Skin-derived volatile organic compounds trigger redox signalling pathways in human keratinocytes via gas-phase interaction.

Human skin emits a diverse range of volatile organic compounds (VOCs) originating from both endogenous metabolic activity and microbial transformation of sweat and sebum. While these volatiles have been profiled extensively, their potential to influence host cellular processes remains largely unexplored.

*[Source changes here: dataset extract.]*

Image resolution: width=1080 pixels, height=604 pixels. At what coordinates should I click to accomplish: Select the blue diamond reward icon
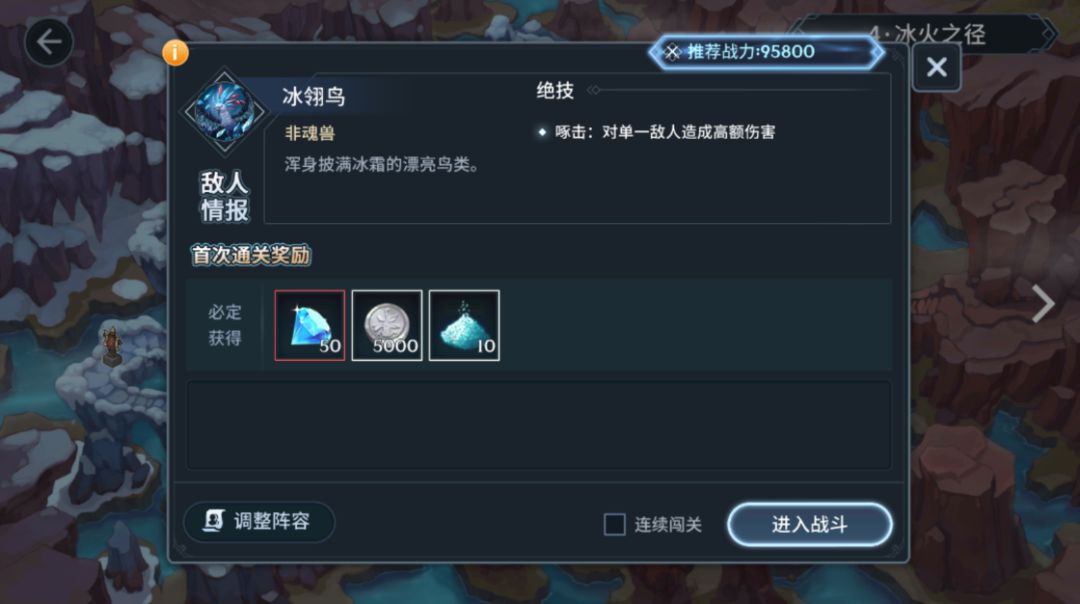310,325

In this study, we investigate the capacity of five skin-relevant VOCs-nonanal, decanal, 6-methyl-5-hepten-2-one (6MHO), acetic acid (AA), and 2-ethyl-1-hexanol (2EH) - to induce redox signalling pathways in keratinocytes. We demonstrate that selected compounds, particularly nonanal, decanal and AA, induce intracellular reactive oxygen species (ROS) and activate the Nrf2-Keap1 antioxidant defence mechanism. Using both conventional liquid-phase treatment and a custom-designed headspace system for gas-phase treatment, we show that these VOCs elicit this signalling response from both liquid and gas phases. These findings provide the first mechanistic evidence that endogenous or microbially-derived VOCs from skin can function as gaseous redox modulators, capable of triggering protective cellular responses from a distance. This work presents new evidence for cell-cell volatile communication in skin and through its resident microbiota, offering insights into the signalling potential of volatile metabolites.